**Stated goal:**
Format the records below as a numbered list, one line per item, with blank lines omitted.

**Items:**
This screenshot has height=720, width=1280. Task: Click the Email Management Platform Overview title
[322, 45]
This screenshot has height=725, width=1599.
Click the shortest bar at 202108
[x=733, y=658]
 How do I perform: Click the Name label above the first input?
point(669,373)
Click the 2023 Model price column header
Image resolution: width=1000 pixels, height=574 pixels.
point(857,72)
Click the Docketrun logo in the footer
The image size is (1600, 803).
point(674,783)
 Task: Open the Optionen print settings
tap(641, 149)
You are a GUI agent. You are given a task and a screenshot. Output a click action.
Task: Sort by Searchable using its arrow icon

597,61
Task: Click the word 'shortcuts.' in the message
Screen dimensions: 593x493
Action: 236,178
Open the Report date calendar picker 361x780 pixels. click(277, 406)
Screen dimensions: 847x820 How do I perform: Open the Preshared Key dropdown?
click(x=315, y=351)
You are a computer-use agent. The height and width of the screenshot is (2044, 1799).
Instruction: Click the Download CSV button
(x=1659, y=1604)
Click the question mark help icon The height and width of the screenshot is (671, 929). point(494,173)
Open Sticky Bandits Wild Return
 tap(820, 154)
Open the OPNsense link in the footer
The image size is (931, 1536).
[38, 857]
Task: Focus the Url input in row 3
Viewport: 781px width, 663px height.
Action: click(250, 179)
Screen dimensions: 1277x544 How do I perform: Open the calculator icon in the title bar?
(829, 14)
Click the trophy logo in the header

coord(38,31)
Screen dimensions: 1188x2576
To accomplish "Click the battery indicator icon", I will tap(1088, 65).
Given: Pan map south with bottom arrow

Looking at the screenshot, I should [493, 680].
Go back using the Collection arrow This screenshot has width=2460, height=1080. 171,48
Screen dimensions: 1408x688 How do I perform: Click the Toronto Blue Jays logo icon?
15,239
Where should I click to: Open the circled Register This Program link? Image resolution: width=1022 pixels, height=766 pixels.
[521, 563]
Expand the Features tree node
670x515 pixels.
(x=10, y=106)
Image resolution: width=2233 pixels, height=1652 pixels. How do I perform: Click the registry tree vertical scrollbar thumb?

**Answer to the exercise:**
1. This screenshot has height=720, width=1280. Task: Click the Email Management Platform Overview title
2. [322, 45]
3. This screenshot has height=725, width=1599.
4. Click the shortest bar at 202108
5. [x=733, y=658]
6.  How do I perform: Click the Name label above the first input?
7. point(669,373)
8. Click the 2023 Model price column header
9. Image resolution: width=1000 pixels, height=574 pixels.
10. point(857,72)
11. Click the Docketrun logo in the footer
12. The image size is (1600, 803).
13. point(674,783)
14.  Task: Open the Optionen print settings
15. tap(641, 149)
16. You are a GUI agent. You are given a task and a screenshot. Output a click action.
17. Task: Sort by Searchable using its arrow icon
18. 597,61
19. Task: Click the word 'shortcuts.' in the message
20. Screen dimensions: 593x493
21. Action: 236,178
22. Open the Report date calendar picker 361x780 pixels. click(277, 406)
23. Screen dimensions: 847x820 How do I perform: Open the Preshared Key dropdown?
24. click(x=315, y=351)
25. You are a computer-use agent. The height and width of the screenshot is (2044, 1799).
26. Instruction: Click the Download CSV button
27. (x=1659, y=1604)
28. Click the question mark help icon The height and width of the screenshot is (671, 929). point(494,173)
29. Open Sticky Bandits Wild Return
30.  tap(820, 154)
31. Open the OPNsense link in the footer
32. The image size is (931, 1536).
33. [38, 857]
34. Task: Focus the Url input in row 3
35. Viewport: 781px width, 663px height.
36. Action: click(250, 179)
37. Screen dimensions: 1277x544 How do I perform: Open the calculator icon in the title bar?
38. (829, 14)
39. Click the trophy logo in the header
40. coord(38,31)
41. Screen dimensions: 1188x2576
42. To accomplish "Click the battery indicator icon", I will tap(1088, 65).
43. Given: Pan map south with bottom arrow
44. Looking at the screenshot, I should [493, 680].
45. Go back using the Collection arrow This screenshot has width=2460, height=1080. 171,48
46. Screen dimensions: 1408x688 How do I perform: Click the Toronto Blue Jays logo icon?
47. 15,239
48. Where should I click to: Open the circled Register This Program link? Image resolution: width=1022 pixels, height=766 pixels.
49. [521, 563]
50. Expand the Features tree node
51. 670x515 pixels.
52. (x=10, y=106)
53. Image resolution: width=2233 pixels, height=1652 pixels. How do I perform: Click the registry tree vertical scrollbar thumb?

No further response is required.